If you’re coding up a custom page template, don’t name it page-my-custom-template.php. WordPress will interpret it as a specialize page template in the form of page-{slug}.php

So what should you name the file? Use something that makes sense but isn’t a reserved keyword. I’ve tried a few different schemes but lately I like how The Theme Foundry names their templates: template-{name}.php. also recommend putting them inside the page-templates folder.

Not properly enqueuing your scripts and styles

Don’t hardcode links to your stylesheets and JavaScript files in your header.php. In other words, you shouldn’t see something like this:

    <link rel="stylesheet" href="css/normalize.css">
    <link rel="stylesheet" href="css/main.css">
    <script src="js/vendor/modernizr-2.8.3.min.js"></script>

There are a few reasons why you shouldn’t do this. Since WordPress is a platform, it involves themes and plugins that need to add their own CSS and JavaScript libraries, and they need to add it via the wp_head function. If you hardcode your CSS and JavaScripts, there is no way to change the order in which they are loaded in case there are conflicts.

The proper way to add CSS and JavaScript files is to register and enqueue them. This gives theme and plugin developers a predictable way to call and inject CSS and JavaScript files. The WordPress Codex provides an example on how to enqueue your styles and scripts:

 * Proper way to enqueue scripts and styles
function theme_name_scripts() {
	wp_enqueue_style( 'style-name', get_stylesheet_uri() );
	wp_enqueue_script( 'script-name', get_template_directory_uri() . '/js/example.js', array(), '1.0.0', true );

add_action( 'wp_enqueue_scripts', 'theme_name_scripts' );

Check out the tutorial on WPBeginner for an overview.

Trying to be a plugin

The WordPress Theme Review Guidelines state clearly:

Don’t do things in a theme considered plugin territory.

What is considered plugin territory? A good rule of thumb is if your site loses functionality when you switch themes, then that function belongs in a plugin.

A good example of plugin territory is custom post types. If you’re creating a church theme that supports the sermon post type, then that post type should persist even if the user switches away from your theme. Imagine the surprise of the user when all of their sermons disappear. (Yes, it’s still in the database, but most users don’t know that)

Not using version control

This isn’t exactly a theme-specific problem, but I have inherited themes that don’t use version control and the author ended up creating multiple copies of different files. I would see files like style-old.css or functions-old.php. This clutters the theme files and doesn’t give you much information on what was changed between the new and old versions of the files. With version control you have a history of changes and can revert to a certain point in that history.

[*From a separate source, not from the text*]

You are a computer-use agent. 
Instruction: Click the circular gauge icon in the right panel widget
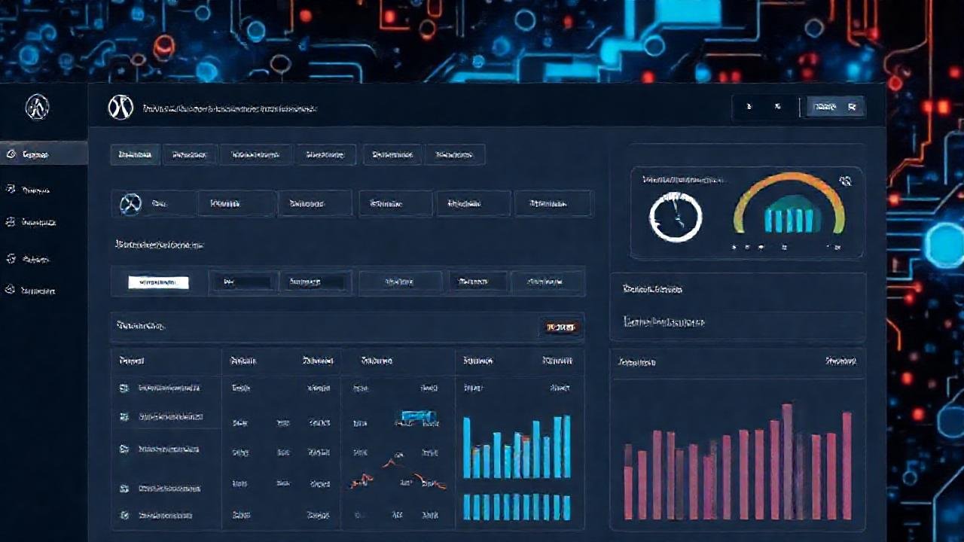(x=675, y=217)
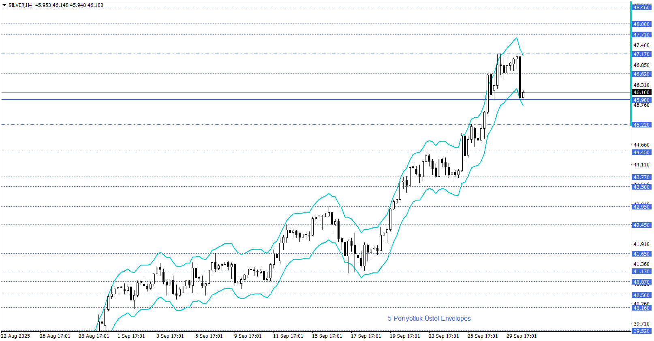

5 thoughts on “Common WordPress Theme Development Mistakes to Avoid”

  1. Interesting stuff, David! One of my pet peeves is when I’m trying to look at a site and it doesn’t display properly on my phone or iPad and I have to enlarge it to be able to read it and keep moving back and forth because it won’t fit on screen. 🙁 You know it has to be something super important for me to do that, or forget it, I close the site as soon as I see there is s problem.

  2. Poor code quality is a major contributing factor to poor WP theme quality. Lack of spacing and inconsistent styles makes your website’s code harder to load and run. Besides, it’s just messy. By looking at the javascript files included in some of the best-selling themes at or, you might notice how well written/organized they are. Some WP theme developers should definitely work on getting their coding standards improved.

  3. Hey David,
    Great article, and while I knew most of these tips there are a still a few I didn’t know about. One thing I see on some new (and maybe even older) WordPress site is people don’t disable/remove the meta admin widget from their sidebar. No reader/viewer/client/customer, etc needs to see a link for you to log into your WordPress dashboard when they got to your site. That tab is completely useless (just go to and should be removed as soon as your site is active.